OKLAHOMA: Marathon Oil's
Oklahoma production averaged
80,000 net boed during second quarter 2018, up 7 percent from
75,000 net boed in the prior quarter. In the SCOOP, the Company
brought on the four-well Woodford
Lightner infill pad on 660-foot spacing across a half
section, with an average 30-day IP rate of 2,620 boed (48% oil,
6,840-foot average lateral length). The pad's IP rate and oil cut
both exceeded expectations. In the STACK, four Meramec wells in the
Siegrist infill pad achieved an average 30-day IP rate of 900 boed
(71% oil, 4,505-foot average lateral length), meeting expectations
with strong oil rates. Marathon Oil also signed a firm
transportation agreement for 100 million cubic feet per day
beginning in fourth quarter 2018 to protect near-term natural gas
production and bridge to the start-up of the Midship Pipeline on
which Marathon Oil is an anchor shipper.
NORTHERN DELAWARE: Marathon
Oil's Northern Delaware production
increased to an average of 17,000 net boed in second quarter 2018,
up 6 percent from the prior quarter. The Company brought 13 gross
Company-operated wells to sales in the Malaga area in Eddy County,
a mix of development and appraisal wells with an average 30-day IP
rate of 1,130 boed (61% oil). The Cypress infill pilot, which
targeted the Bone Spring, Upper Wolfcamp, and Lower Wolfcamp
horizons, reported an average 30-day IP rate of 1,235 boed (52%
oil; 60% oil excluding Lower Wolfcamp well). The three-well Fiddle
Fee pad in the Bone Spring and Upper Wolfcamp reported an average
30-day IP rate of 1,745 boed (66% oil). Drilling efficiencies
enabled the Company to reduce its rig count from five to four in
the second quarter, without changing its full-year guidance of 50
to 55 gross operated wells to sales. In June, the Company executed
an agreement with San Mateo for
water gathering and disposal in Eddy County, which will
significantly reduce unit production costs. The Company continues
to benefit from its Midland-Cushing basis swaps, with open positions that
include 10,000 bopd hedged for the second half of 2018 and all of
2019, and 15,000 bopd hedged for full-year 2020, all at a discount
of less than $1 to WTI. Additionally,
the Company is in the process of finalizing a new term oil sales
agreement in both Eddy and Lea counties.
International E&P
International E&P
production averaged 121,000 net boed for second quarter 2018, up 6
percent compared to 114,000 net boed in the prior quarter excluding
Libya. The increase reflects the
completion of planned turnaround activity in E.G. in the first
quarter.
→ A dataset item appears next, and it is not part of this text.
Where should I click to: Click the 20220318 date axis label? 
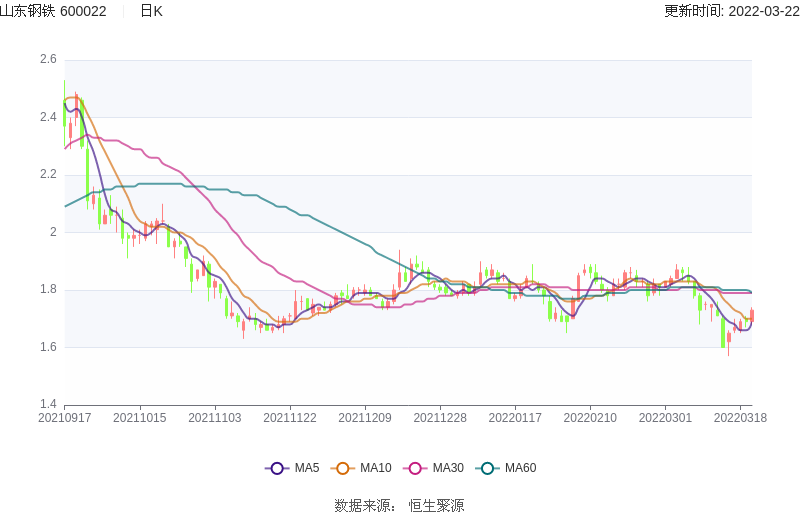click(x=740, y=418)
Second quarter 2018 International E&P unit production
costs averaged $4.71 per boe,
compared to $5.37 per boe in the
prior quarter excluding Libya, due
to the completion of the scheduled turnaround in E.G. in first
quarter and fewer U.K. liftings in second quarter. The Company has
signed agreements for the sales of its interest in the non-operated
Sarsang and Atrush blocks in Kurdistan.
Corporate
Total liquidity as of June 30 was approximately $5.1 billion, which consisted of $1.7 billion in cash and cash equivalents and an
undrawn revolving credit facility of $3.4
billion.
Net income and adjusted net income in second quarter 2018 were
negatively impacted by an increase in accrued expense of
$14 million for stock-based
performance units tied to the Company's improved total shareholder
return, and $15 million in dry well
and seismic expense.
The adjustments to net income for second quarter 2018 totaled
$23 million before tax, primarily due
to proved property impairments of $34
million associated with International and domestic
conventional assets and an unrealized loss of $45 million on commodity derivatives, partially
offset by a $50 million gain on sale
that was primarily associated with acreage trading activity.
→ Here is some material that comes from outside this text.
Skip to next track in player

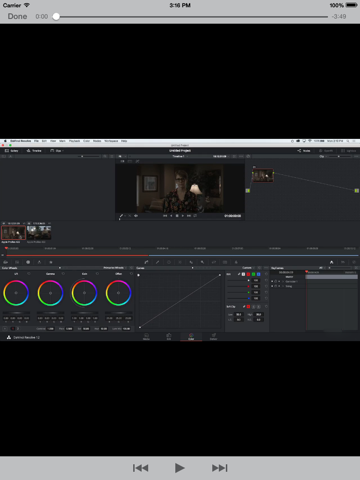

The Company maintained open hedges for the remainder of 2018,
and during the second quarter increased its full-year 2019 open
hedge positions to an average of 50,000 bopd at a weighted average
floor price of $56.01 and a weighted
average ceiling price of $71.74,
using three-way collars.
A slide deck and Quarterly Investor Packet will be posted to the
Company's website following this release today, Aug. 1. On Thursday, Aug.
2, at 10:00 a.m. ET, the
Company will conduct a question and answer webcast/call, which will
include forward-looking information. The live webcast, replay and
all related materials will be available at
https://www.marathonoil.com/Investors.
Definitions
CROIC - Cash return on invested
capital; calculated by taking cash flow (operating cash flow before
working capital + net interest after tax) divided by (average
stockholder's equity + average net debt).
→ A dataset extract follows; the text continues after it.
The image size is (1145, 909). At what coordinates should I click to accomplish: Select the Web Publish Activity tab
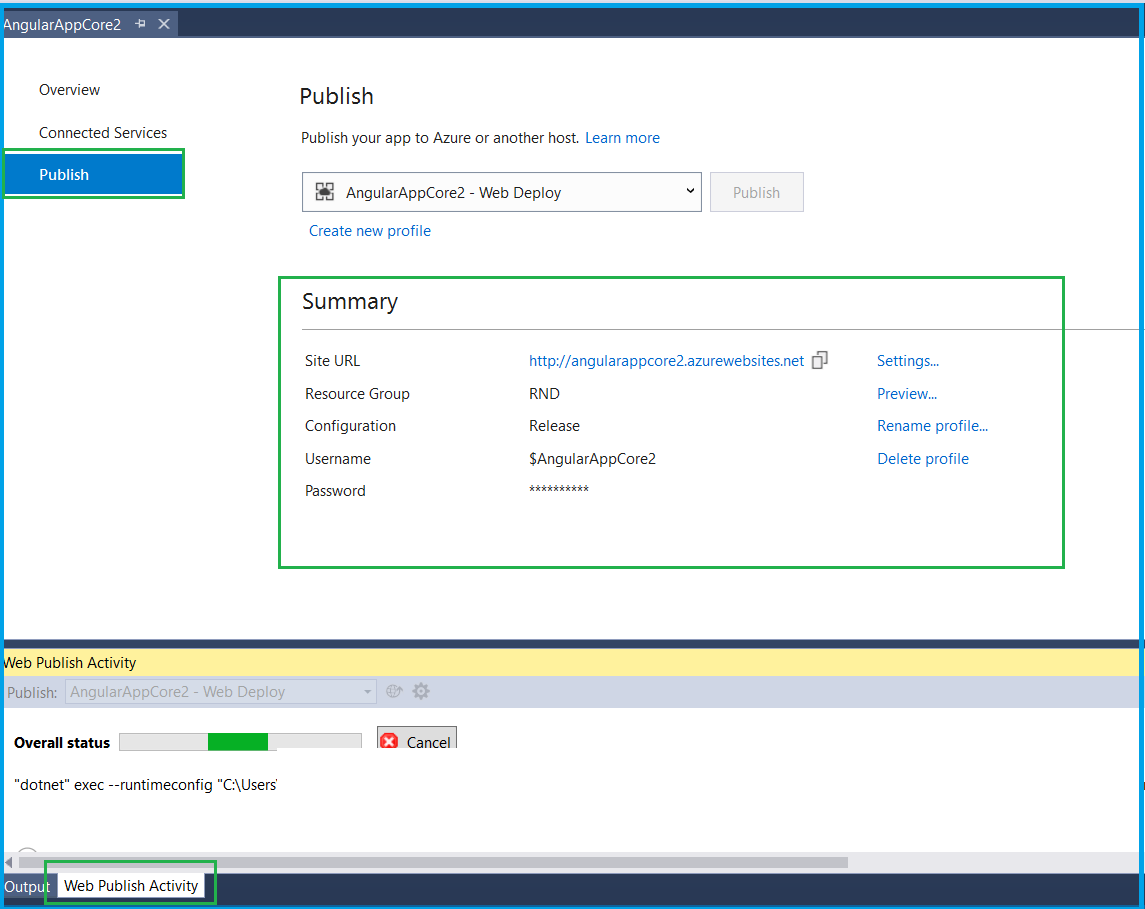[x=131, y=885]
Organic free cash flow - Operating cash flow before working
capital (excluding exploration costs other than well costs), less
development capital expenditures, less dividends, plus
other.
Non-GAAP Measures
In analyzing and planning
for its business, Marathon Oil supplements its use of GAAP
financial measures with non-GAAP financial measures, including
adjusted net income (loss), adjusted income (loss) from continuing
operations, adjusted net income (loss) per share, adjusted income
(loss) from continuing operations per share, net cash provided by
continuing operations before changes in working capital, CROIC and
organic free cash flow because the Company believes this
information is useful to investors to help evaluate the Company's
financial performance between periods and to compare the Company's
performance to certain competitors. Management also uses net cash
provided by continuing operations before changes in working capital
to demonstrate the Company's ability to internally fund capital
expenditures, pay dividends and service debt. The Company considers
adjusted net income (loss), adjusted income (loss) from continuing
operations, adjusted net income (loss) per share and adjusted
income (loss) from continuing operations per share as another way
to meaningfully represent the Company's operational performance for
the period presented; consequently, it excludes the impact of
mark-to-market accounting, impairment charges, dispositions,
pension settlements, and other items that could be considered
"non-operating" or "non-core" in nature. These non-GAAP financial
measures reflect an additional way of viewing aspects of the
business that, when viewed with GAAP results may provide a more
complete understanding of factors and trends affecting the business
and are a useful tool to help management and investors make
informed decisions about Marathon Oil's financial and operating
performance. These measures should not be considered substitutes
for their most directly comparable GAAP financial measures. A
reconciliation to their most directly comparable GAAP financial
measures can be found in our investor package on our website at
www.marathonoil.com and in the tables below. Marathon Oil
strongly encourages investors to review the Company's consolidated
financial statements and publicly filed reports in their entirety
and not rely on any single financial measure.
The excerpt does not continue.